### Aim A
According to the excerpt on translating expressions in cudf_polars, which context manager should be used so that the correct plan node is active during translation?

### Excerpt provided
— begin —
As well as child nodes that are plans, most plan nodes contain child
expressions, which should be transformed using the input to the plan as a
context. The translation of expressions is handled via
translate_expr in cudf_polars/dsl/translate.py. So that data-type
resolution is performed correctly any expression should be translated
with the correct plan node "active" in the visitor. For example, when
translating a Join node, the left keys (expressions) should be
translated with the left input active (and right keys with right
input). To facilitate this, use the set_node context manager.
Adding a handle for an expression node is very similar to a plan node.
Expressions are defined in cudf_polars/dsl/expressions/ and exported
into the dsl namespace via expr.py. They inherit
from Expr.
Expressions are evaluated by implementing a do_evaluate method that
takes a DataFrame as context (this provides columns) along with an
ExecutionContext parameter (indicating what context we're evaluating
this expression in, currently unused) and a mapping from
expressions to evaluated Columns. This approach enables a simple form of
expression rewriting during evaluation of expressions that is used in
evaluation of, for example, groupby-aggregations. To perform the
evaluation, one should use the base class (generic) evaluate method
which handles the boilerplate for looking up in the substitution
mapping.
To simplify state tracking, all columns should be considered immutable on construction. This matches the "functional" description coming from the logical plan in any case, so is reasonably natural.
— end —
### Aim B
In the rows, rewrite the lines from the line with "Where should I click to: Click the premium" to the line with "I will 24,39.", replacing "fuel pump" with "gas pump" and leaving everything else unchanged. Provide only those lines.

### Task input
— begin —
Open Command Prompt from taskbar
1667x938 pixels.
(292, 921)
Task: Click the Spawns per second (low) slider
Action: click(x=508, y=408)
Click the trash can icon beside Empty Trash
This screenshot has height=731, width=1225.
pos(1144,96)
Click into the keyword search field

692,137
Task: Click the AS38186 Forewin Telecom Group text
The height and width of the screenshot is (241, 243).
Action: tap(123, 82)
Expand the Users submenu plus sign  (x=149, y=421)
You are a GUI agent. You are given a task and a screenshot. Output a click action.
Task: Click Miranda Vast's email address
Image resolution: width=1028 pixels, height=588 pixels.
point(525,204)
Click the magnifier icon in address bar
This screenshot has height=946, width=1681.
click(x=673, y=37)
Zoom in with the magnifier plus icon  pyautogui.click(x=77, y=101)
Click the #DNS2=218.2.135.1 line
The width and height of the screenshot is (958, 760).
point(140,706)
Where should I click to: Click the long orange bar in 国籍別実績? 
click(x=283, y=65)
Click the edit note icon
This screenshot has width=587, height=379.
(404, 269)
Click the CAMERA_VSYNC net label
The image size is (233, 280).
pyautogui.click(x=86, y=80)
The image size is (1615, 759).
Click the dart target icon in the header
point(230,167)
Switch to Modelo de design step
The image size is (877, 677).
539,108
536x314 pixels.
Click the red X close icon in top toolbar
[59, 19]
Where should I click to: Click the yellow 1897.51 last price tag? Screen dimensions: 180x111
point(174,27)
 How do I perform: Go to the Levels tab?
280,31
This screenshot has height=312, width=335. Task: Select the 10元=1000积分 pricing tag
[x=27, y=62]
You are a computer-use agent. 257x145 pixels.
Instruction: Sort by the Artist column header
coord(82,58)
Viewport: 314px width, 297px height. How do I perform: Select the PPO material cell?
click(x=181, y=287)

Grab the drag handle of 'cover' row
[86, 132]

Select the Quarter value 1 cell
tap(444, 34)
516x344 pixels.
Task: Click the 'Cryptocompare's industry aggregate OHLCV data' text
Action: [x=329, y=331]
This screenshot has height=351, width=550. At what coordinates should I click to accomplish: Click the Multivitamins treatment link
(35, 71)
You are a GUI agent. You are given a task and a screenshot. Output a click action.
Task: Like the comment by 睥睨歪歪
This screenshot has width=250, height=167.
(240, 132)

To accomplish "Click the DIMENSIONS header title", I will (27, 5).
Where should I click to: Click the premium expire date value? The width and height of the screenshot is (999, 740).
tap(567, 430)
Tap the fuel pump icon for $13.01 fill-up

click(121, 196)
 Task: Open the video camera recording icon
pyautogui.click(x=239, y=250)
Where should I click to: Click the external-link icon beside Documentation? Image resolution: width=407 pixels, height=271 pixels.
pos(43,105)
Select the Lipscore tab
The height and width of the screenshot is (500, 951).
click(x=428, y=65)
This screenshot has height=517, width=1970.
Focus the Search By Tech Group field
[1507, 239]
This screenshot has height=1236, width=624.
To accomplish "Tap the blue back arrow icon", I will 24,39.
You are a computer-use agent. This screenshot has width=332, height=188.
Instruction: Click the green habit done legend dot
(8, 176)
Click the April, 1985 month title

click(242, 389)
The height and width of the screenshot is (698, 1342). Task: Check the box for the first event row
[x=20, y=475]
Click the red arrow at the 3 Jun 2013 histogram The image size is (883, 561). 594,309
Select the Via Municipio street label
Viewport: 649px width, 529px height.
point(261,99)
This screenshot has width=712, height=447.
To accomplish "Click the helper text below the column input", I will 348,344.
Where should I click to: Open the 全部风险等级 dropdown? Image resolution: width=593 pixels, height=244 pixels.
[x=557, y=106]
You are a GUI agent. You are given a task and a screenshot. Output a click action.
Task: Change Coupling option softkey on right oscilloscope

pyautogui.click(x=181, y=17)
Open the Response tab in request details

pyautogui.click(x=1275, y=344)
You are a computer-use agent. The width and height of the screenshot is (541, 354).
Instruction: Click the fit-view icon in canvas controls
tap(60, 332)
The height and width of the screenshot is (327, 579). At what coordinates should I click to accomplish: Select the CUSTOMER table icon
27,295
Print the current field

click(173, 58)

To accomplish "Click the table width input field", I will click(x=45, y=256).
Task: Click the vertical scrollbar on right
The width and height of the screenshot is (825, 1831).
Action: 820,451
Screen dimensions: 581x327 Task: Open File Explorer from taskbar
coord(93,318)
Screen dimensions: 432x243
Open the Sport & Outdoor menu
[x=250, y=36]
— end —
### Expected answer A
The set_node context manager.

### Expected answer B
Where should I click to: Click the premium expire date value? The width and height of the screenshot is (999, 740).
tap(567, 430)
Tap the gas pump icon for $13.01 fill-up

click(121, 196)
 Task: Open the video camera recording icon
pyautogui.click(x=239, y=250)
Where should I click to: Click the external-link icon beside Documentation? Image resolution: width=407 pixels, height=271 pixels.
pos(43,105)
Select the Lipscore tab
The height and width of the screenshot is (500, 951).
click(x=428, y=65)
This screenshot has height=517, width=1970.
Focus the Search By Tech Group field
[1507, 239]
This screenshot has height=1236, width=624.
To accomplish "Tap the blue back arrow icon", I will 24,39.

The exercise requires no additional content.